On November 7, 1923, Lieutenant Commander Hunter, skipper of the Delphy and self-proclaimed navigator on September 8, 1923, testified at his trial by General Courts-martial concerning the navigational situation.
16. Q. If you have any other statement to make to the court relative to navigational work of the Delphy, please make it now.?
A. I believe that the contributory factors to the loss of the Delphy were unusual and abnormal currents which could not be anticipated with the weather conditions as they were, and to the fact that a very thick fog extended not more than 500 yards from the coast line, when the visibility at the time of the change of course was a good two miles, which prevented us from seeing the danger and taking steps to avoid it.[x]
Lieutenant Commander Hunter taught navigation for two years at the Naval Academy prior to assuming command of the Delphy. On September 8, 1923, he navigated the Delphy by dead reckoning because he did not trust the radio compass signals sent to the Delphy from the station at Point Arguello. Several of the radio signals indicated that the Delphy was heading directly toward the station, although, the dead reckoning position showed the Delphy in safe waters.

Data lines:

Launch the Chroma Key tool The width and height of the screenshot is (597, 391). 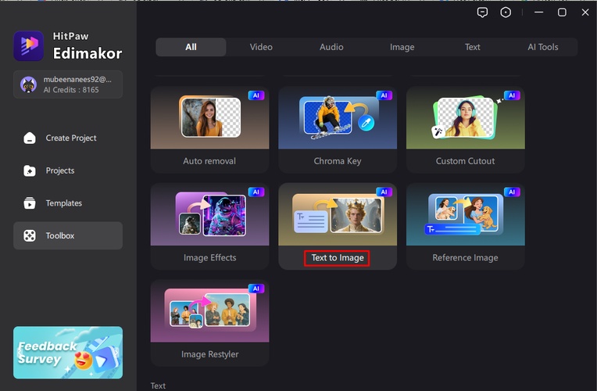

--

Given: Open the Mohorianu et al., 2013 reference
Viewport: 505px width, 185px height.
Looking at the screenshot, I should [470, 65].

* * *

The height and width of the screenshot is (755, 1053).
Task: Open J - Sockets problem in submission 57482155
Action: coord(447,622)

Task list:
- A) According to the Delphy excerpt, how long did Lieutenant Commander Hunter teach navigation at the Naval Academy before taking command of the Delphy?
- B) Return the passage of the Delphy excerpt starting at "On November 7, 1923, Lieutenant" and ending at "make it now.?".
- C) Pick up the account of the Delphy's navigation where it leaves off.

Answers by task:
- A) Two years.

- B)
On November 7, 1923, Lieutenant Commander Hunter, skipper of the Delphy and self-proclaimed navigator on September 8, 1923, testified at his trial by General Courts-martial concerning the navigational situation.
16. Q. If you have any other statement to make to the court relative to navigational work of the Delphy, please make it now.?

- C)
Whether the oceanic changes on this side are the direct result of the upheaval in Japan, or whether they are due to a secondary disturbance in the bed of the ocean a comparatively few miles off the California coast, is yet unknown. Whether the bed of the ocean here has changed is also a matter of conjecture, and will be until new soundings can be made throughout the area of disturbance.
Originally posted by Erongaricuaro
Thanks OP. A major incident in US Naval history, worst peacetime disaster. I read the book Tragedy at Honda about this event many years ago, 9 destroyers ran aground and 7 remain on those rocks. If you visit Jalama beach near that area the shop in there has a number of photos of those ships, perhaps some that you display in your post came from their collection. It is often pea-soup fog there.
On one particular visit I recall walking along the beach with a friend on a similarly foggy day. We could not see each other nor our own feet. Our voices were booming, talking as we were walking astride of each other, but otherwise had no visual point of reference. It was a wonder we did not get disoriented and lost ourselves during that stroll.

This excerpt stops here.